▶ [TASK INSTRUCTIONS]:
Repeat exactly, and only, the lines below starting at the line that contains "Given: Open the Optimisation de Procédé item" and ending at the line that contains "The image size is (700, 429).", inclusive of both.

▶ [GIVEN RECORDS]:
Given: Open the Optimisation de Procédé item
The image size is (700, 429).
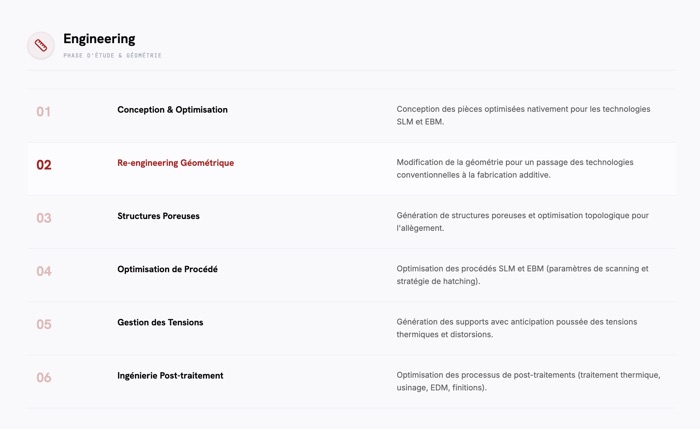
...
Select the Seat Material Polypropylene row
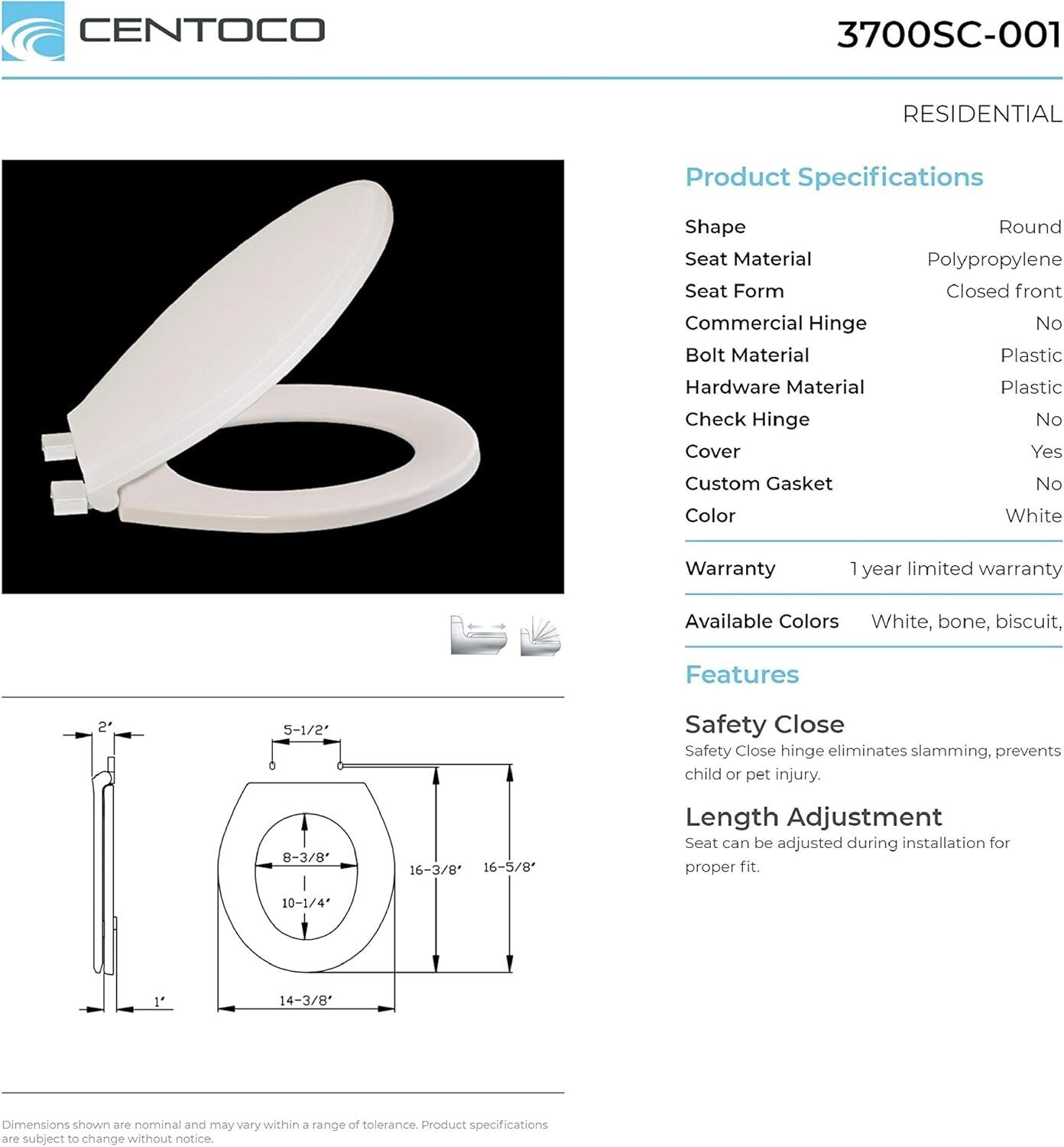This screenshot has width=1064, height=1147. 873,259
---
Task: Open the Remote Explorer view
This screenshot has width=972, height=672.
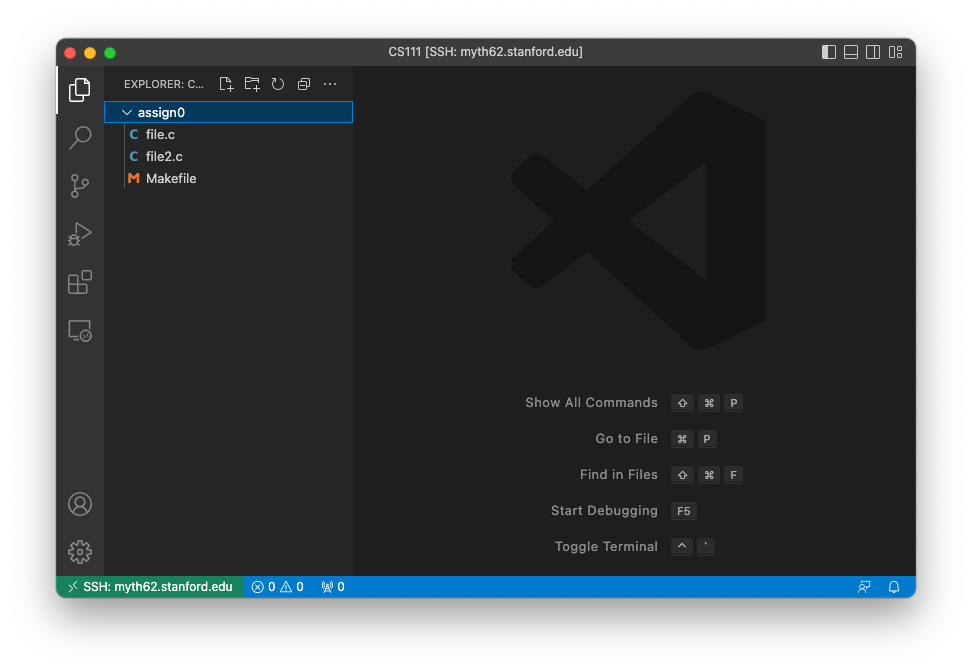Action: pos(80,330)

▶ [REPLY]:
Given: Open the Optimisation de Procédé item
The image size is (700, 429).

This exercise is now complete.